— Your goal —
Somewhere below, one line contains "You are a GUI" and a later line contains "Task: Click the Örnek Teknoloji logo". Output those two lines and everything between them exactly, and nothing else.

— Source records —
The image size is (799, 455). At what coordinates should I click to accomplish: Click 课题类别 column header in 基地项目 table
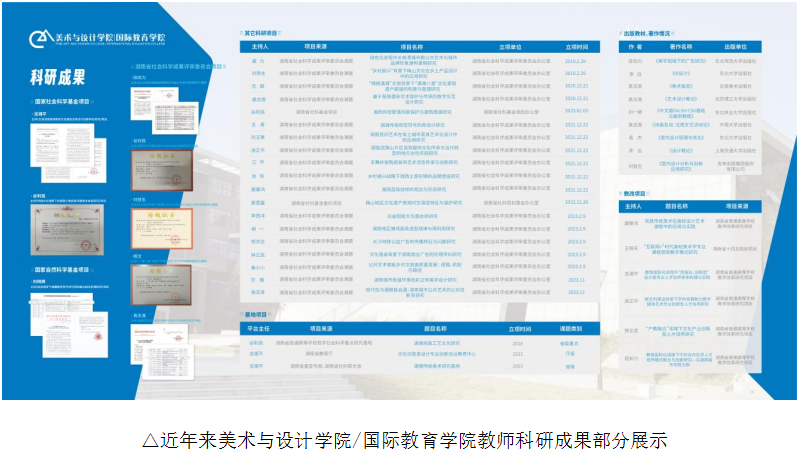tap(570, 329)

* * *

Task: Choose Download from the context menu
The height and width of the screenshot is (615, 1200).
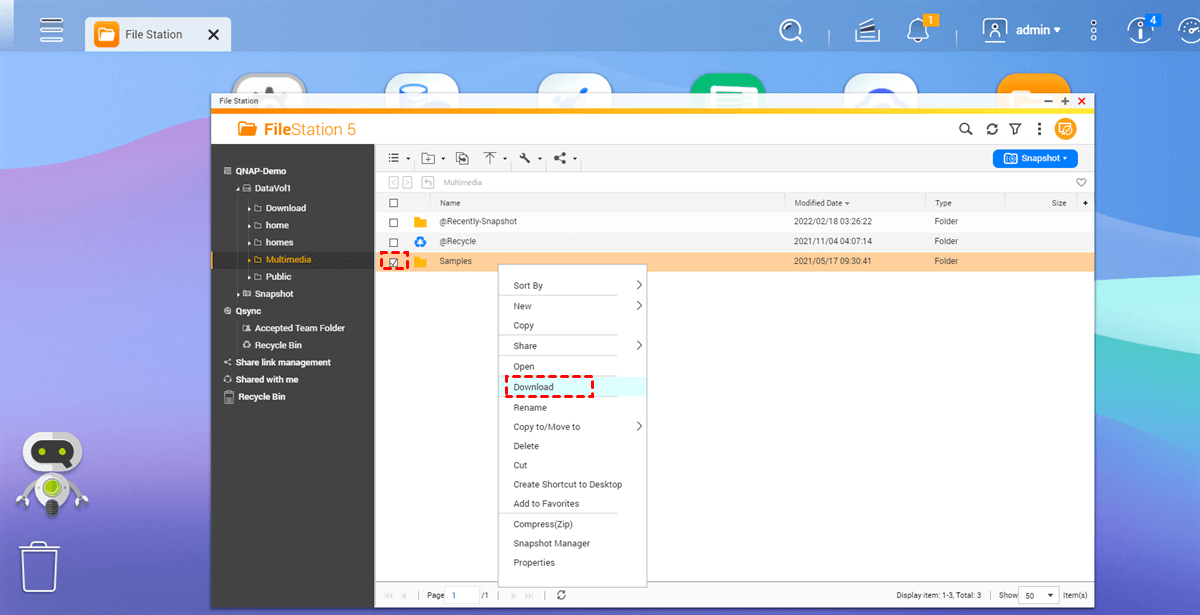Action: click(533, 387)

--

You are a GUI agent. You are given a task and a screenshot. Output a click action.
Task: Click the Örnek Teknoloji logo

— Response below —
You are a GUI agent. You are given a task and a screenshot. Output a click action.
Task: Click the Örnek Teknoloji logo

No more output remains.